Re: New look for classic double-slit quantum-interference experiment

From: Mark Fergerson (nunya_at_biz.ness)
Date: 03/09/05


Date: Tue, 08 Mar 2005 18:47:35 -0700

Quantum Mirror wrote:
> Mark Fergerson wrote:
>
>>Quantum Mirror wrote:

<brevity snips>

>>>Someone has misunderstood the details of this and I would like to
>>>see the paper.
>>
>> I'm not sure why you say that, and so would I.

> I say that because I don't believe complementarity can act as a slit!!

   I'm not sure anyone says it has done so...

> I am not a big fan of voodoo physics.

   Good. Me either.

>>>I think a alternative explanation for this would be the two peaks
>>>produce two electrons which interfere with each other.
>>
>> If two electrons were produced it would be obvious from the
>> ionization state of the remnant atoms (determinable from the recombination glow
>>color, return current from the electron detectors etc). That isn't
>>mentioned.

>>>From a PDF on Paulus's web site:
>
> Figure 2 shows Ar++ ion momentum (Pk) distributions
> along the laser polarization direction for different CE
> phases measured at a fixed laser pulse width (5 fs) and
> intensity (350 TW=cm2). The ion momentum resolution
> is 0.1 a.u. The spectra reflect the distributions of the
> corresponding sum-momentum component of the two photoelectrons

   Wait, which PDF is that? Does it apply directly to the experiment
under question?

>> If the experiment proves to show what they think it does, it puts
>>a neat twist in the old quantum computing game.

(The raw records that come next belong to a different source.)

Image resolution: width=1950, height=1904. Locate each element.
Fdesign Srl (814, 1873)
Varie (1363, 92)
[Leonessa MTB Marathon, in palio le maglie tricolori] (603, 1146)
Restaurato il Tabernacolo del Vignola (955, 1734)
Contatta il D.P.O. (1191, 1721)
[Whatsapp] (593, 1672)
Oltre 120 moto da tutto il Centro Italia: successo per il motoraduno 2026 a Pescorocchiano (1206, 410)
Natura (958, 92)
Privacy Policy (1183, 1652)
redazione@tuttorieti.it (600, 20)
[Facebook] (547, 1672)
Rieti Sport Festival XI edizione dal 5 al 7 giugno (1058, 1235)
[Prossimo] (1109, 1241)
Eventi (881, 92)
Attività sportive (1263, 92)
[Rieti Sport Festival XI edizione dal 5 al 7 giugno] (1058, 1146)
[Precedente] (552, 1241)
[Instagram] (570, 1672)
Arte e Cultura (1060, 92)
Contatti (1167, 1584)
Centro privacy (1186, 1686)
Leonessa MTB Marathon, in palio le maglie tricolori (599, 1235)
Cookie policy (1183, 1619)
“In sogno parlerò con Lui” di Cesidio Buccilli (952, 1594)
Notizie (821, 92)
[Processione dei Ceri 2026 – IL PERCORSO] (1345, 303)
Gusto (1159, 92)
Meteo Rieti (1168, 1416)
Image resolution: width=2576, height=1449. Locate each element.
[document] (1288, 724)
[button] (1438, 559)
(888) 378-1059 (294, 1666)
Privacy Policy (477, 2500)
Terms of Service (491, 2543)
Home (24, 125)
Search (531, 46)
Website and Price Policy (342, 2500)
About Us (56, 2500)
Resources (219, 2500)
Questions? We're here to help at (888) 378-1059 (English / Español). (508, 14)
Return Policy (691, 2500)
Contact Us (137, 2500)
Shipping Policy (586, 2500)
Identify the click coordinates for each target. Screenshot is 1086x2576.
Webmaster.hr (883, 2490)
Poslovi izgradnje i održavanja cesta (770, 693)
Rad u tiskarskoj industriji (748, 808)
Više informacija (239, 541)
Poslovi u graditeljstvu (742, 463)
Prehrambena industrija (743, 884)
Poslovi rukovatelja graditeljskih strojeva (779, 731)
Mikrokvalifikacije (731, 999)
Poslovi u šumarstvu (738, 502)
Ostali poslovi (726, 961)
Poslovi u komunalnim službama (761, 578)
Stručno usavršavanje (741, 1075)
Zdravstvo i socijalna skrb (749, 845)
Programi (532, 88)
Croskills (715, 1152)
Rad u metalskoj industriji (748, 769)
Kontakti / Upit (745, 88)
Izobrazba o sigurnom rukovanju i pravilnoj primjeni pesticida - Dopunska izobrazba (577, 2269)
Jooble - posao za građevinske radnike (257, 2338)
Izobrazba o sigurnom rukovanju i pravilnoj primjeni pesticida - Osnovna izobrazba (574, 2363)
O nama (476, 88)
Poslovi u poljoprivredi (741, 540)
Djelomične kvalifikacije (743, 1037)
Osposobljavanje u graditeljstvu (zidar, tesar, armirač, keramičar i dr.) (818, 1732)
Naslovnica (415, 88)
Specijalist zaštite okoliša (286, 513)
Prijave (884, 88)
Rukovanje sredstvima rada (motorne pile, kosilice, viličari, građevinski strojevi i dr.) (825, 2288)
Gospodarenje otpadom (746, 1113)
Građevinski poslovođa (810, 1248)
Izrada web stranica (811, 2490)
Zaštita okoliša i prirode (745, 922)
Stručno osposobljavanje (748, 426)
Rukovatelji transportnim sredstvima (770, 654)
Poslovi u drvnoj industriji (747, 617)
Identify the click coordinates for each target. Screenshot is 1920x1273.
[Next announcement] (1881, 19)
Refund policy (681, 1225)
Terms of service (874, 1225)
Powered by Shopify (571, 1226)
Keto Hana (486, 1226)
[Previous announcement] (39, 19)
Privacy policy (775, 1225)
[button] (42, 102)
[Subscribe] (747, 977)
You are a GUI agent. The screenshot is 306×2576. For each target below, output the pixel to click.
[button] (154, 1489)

As I mentioned, we now
>>simultaneously have total and zero "which-way" information about the
>>interfering particles depending on which way you look at it, because
>>this is basically the standard Young's Experiment "done sideways" so
>>to speak.

> What he said was:
> "We have complete which-way information and no which-way information
> at the same time for the same electron,"

   Yep.

> One electron?

   Yep.

> I have found the paper that is a precursor to this one and the science
> editor at Phisicsweb has it wrong.
>
> http://faculty.physics.tamu.edu/ggp/Publications/041-PaulusAbsPhTheoryPhysScript04.pdf
> If you read on page 123 (excerpt from Phisica Scripta not that many
> pages in this PDF) 4th paragraph on the right column, the explanation
> is completely logical. No cut and paste from the document or I would
> have.

   Can you be more specific? It gets rather thick about the point where
he mentions that the photoelectrons follow the vector potential rather
than the field.

   (I am also somewhat unnerved to find that the strong-field laser-atom
interaction model has a question mark tagged onto it "since symmetric
ionization occurs at the wrong absolute phase".)

   Do you mean the part beginning with:

   "Evidently, the 'electrons' created at several instants tsub0 within
the laser pulse in reality are wave packets which may and, not
surprisingly, which do interfere. For long pulses,in every optical cycle
identical packets are created."

   Yet the experiment under question doesn't use long pulses, but short
"few cycle" pulses which presumably create at best two packets. The
article seemed to indicate that the two possible packets interfered to
produce the actual detected electron.

   We really need to see the finished paper.